6:36: She rolls her eyes at me. I throw the Jimmy John's bag down showing my frustration. I call my boss who is organizing the event and tell her what's going on. She comes over and bitches at the volunteers or whoever they are that think they can yell at us.
6:40: My co-worker and I alternate taking people to do tethered rides so that we can possibly eat dinner.
6:41: The asshole lady who won't let us eat and the guy in the Red Shirt (who we'll get to in a couple seconds) change the system so that we can no longer alternate. I could describe the ridiculousness of the system but I think you really needed to see it. Essentially now instead of one group that was waiting to be taken out to the balloon and swaped with the group in the balloon there are 2, each of which MUST have an escort standing with them.
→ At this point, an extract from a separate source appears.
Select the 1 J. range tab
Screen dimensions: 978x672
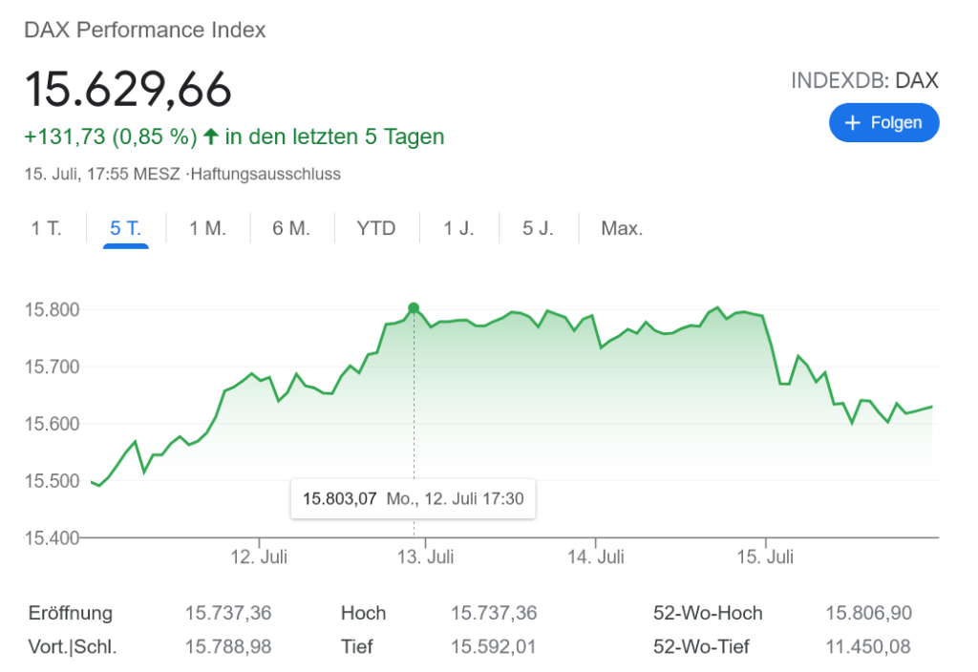coord(458,229)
6:43: The guy in the red shirt mocks us for being "the girls who want to eat dinner," this is when I get really annoyed and decide to do what I want.
6:45: I defiantly eat my sandwich as I escort people. I get yelled at by the guy in the red shirt for "being rude." I roll my eyes and continue to do what I want. I then tell my co-worker to go eat.
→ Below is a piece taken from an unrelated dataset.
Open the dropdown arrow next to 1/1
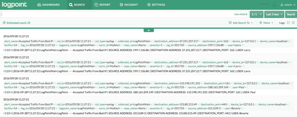297x117 pixels. click(261, 14)
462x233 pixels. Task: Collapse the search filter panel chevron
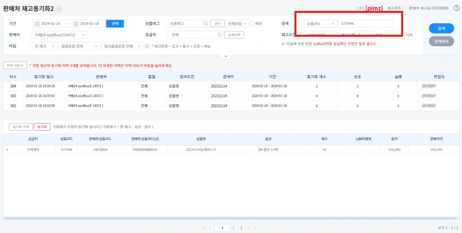pos(226,56)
6:47: I get yelled at by the guy in the red shirt for not moving on-deck group #2 up to the on deck group #1 spot immediately after the group is taken out to the balloon.
6:51: I get yelled at by the guy in the red shirt for standing by my co-worker and talking to her rather then right next to the group I'm escorting.
6:55: I get yelled at by the guy in the red shirt (if you haven't figured it out I had my own system which wasn't the same as his and while mine worked fine he wasn't a fan of it) for not walking back with a group who got out of the balloon-because I helping an elderly lady into the balloon. This time I tell him to lay off.
6:57: Man in the red shirt comes back and suggests that I explain to groups to be sure to wait for us to walk them back as we walk them out to the balloon. I decide to just keep my back to him so he has to come up and tap me on the shoulder to get my attention in the hope this will stop his micro-managing me.
7:01: Man in the red shirt comes over to make sure we're explaining everything to groups and that we're asking them to wait. I tell him to lay off and that if he wants things done his way he should do it, otherwise he should he happy we're helping him and allowing them to use our park for free, not charging them for staff or any of the tents/moonwalks/dunk tanks/etc.
7:03: I call my boss and tell her she needs to send someone else to do tethered rides.
7:10: It starts raining.
7:15: Two guys come over. They work the tethered rides until 8:15 and are never yelled at.
8:30: We finally cut the event short due to rain. My co-workers and I go out for drinks since we're all so frustrated. We all look like hell, are soaking wet, and are tired.
8:35: I take my tennis shoes off and throw them in the back of my car (note that they had been rained on, after I sweated in them and I wasn't wearing socks since I feel too constrained when I do). I grabbed a tank top I have in my car and go change out of my work uniform.
10:30: I finally get home.
11:00: I go to bed earlier then I have in months because I'm so exhausted.
Monday morning I got a pleasant surprise when I realized I did not take my shoes, the ones I walked around in all day...sweated in out of my car. My car smelled disgusting-particularly for someone who does not usually have any sort of odor problems what so ever.
So that was my weekend. It sucked. I spent most of Sunday in bed recovering. Sorry for the excessively long post. Thanks if you read it all.